• _Righe del dataset_:

§ §

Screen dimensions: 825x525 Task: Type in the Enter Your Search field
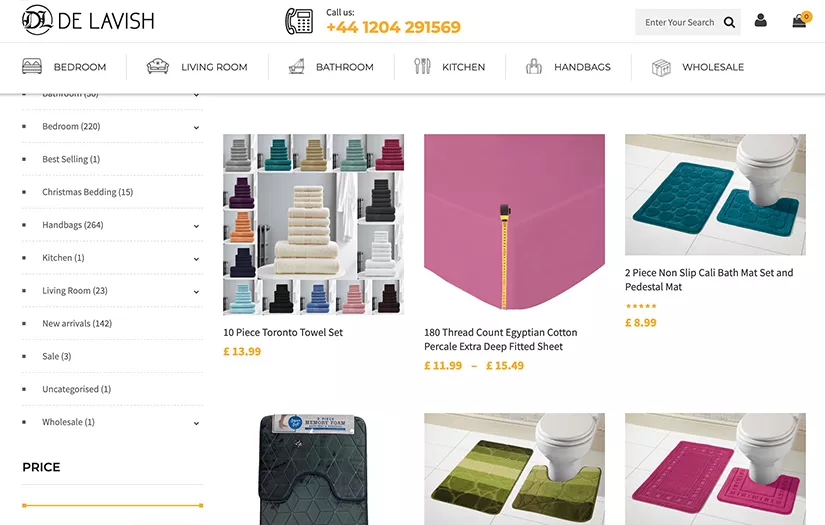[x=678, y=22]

§ §

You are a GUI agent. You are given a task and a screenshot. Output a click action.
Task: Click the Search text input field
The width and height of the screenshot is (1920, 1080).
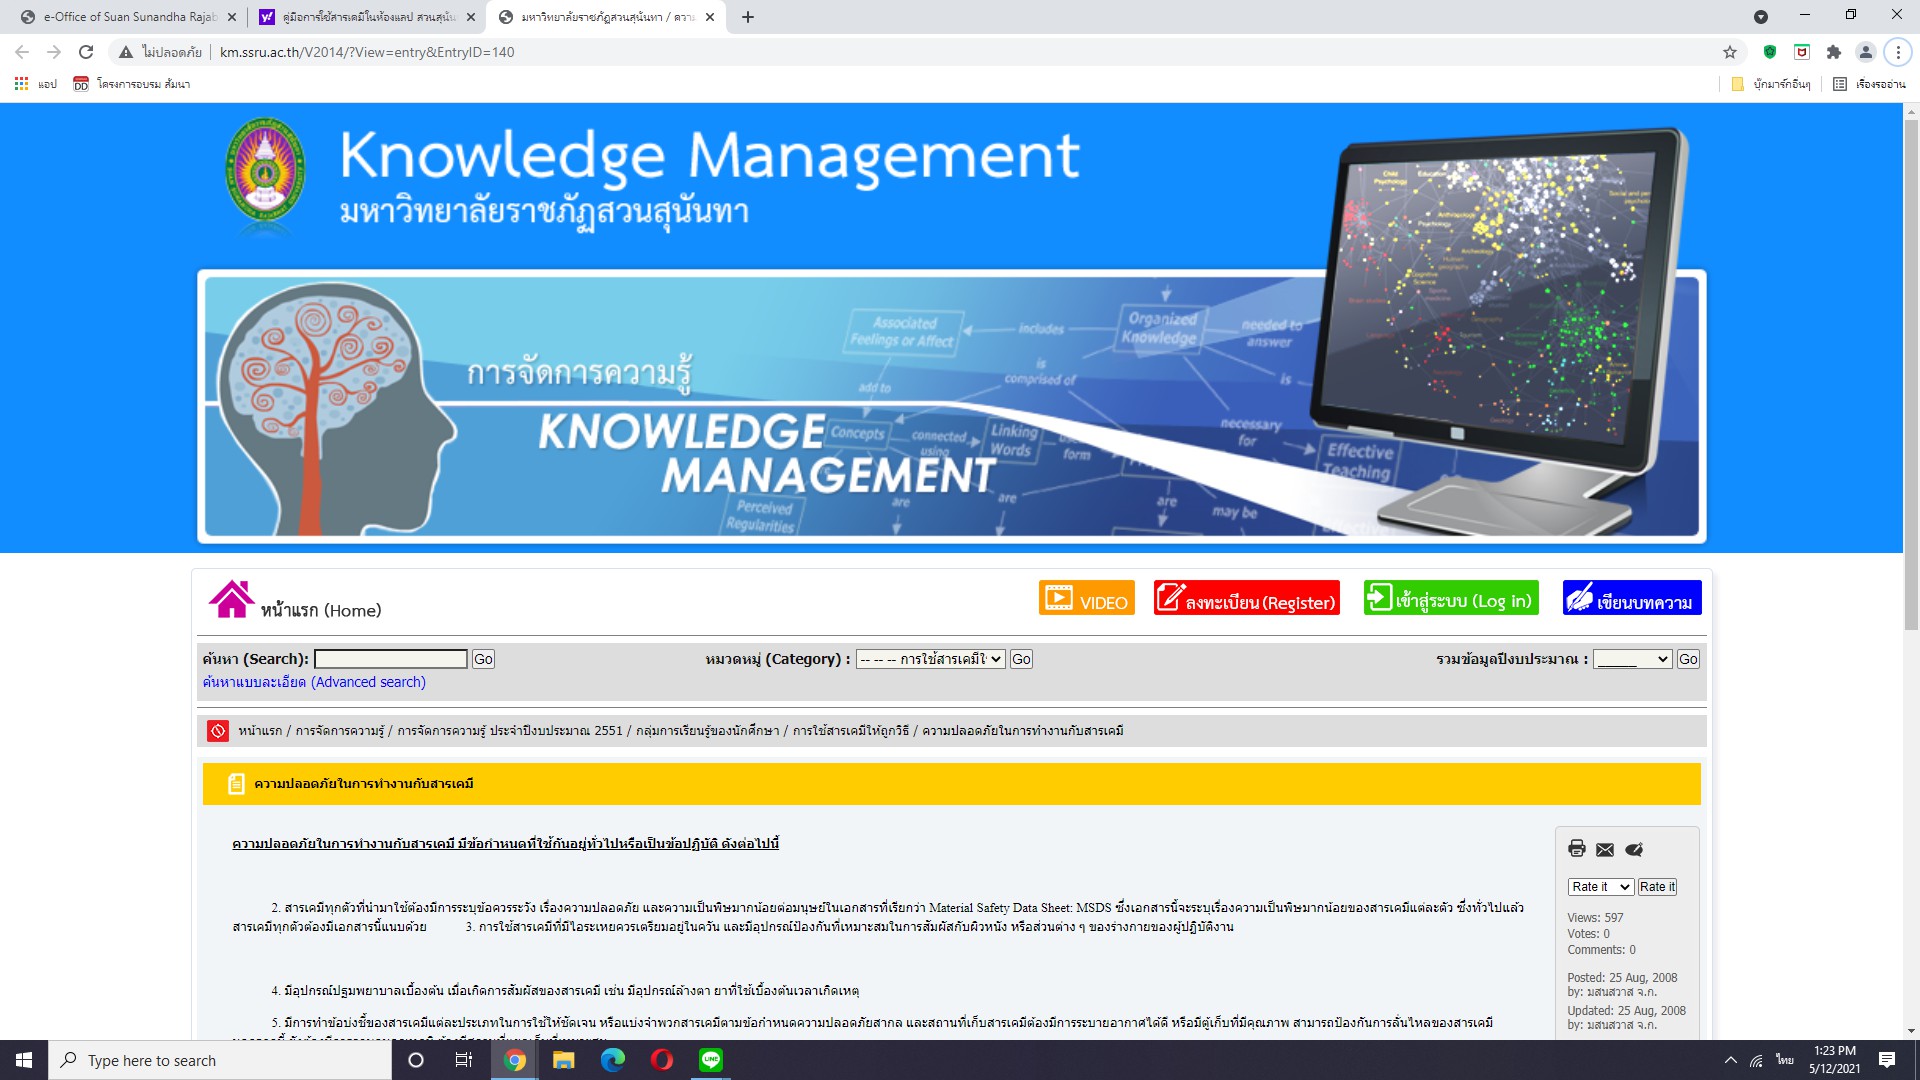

§ §

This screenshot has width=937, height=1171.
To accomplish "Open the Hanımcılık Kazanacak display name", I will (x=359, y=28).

§ §

Estrai dalle righe qui sopra tutte quelle che contengono la parola "field". Tieni conto di maiuscole e minuscole.

Screen dimensions: 825x525 Task: Type in the Enter Your Search field
Task: Click the Search text input field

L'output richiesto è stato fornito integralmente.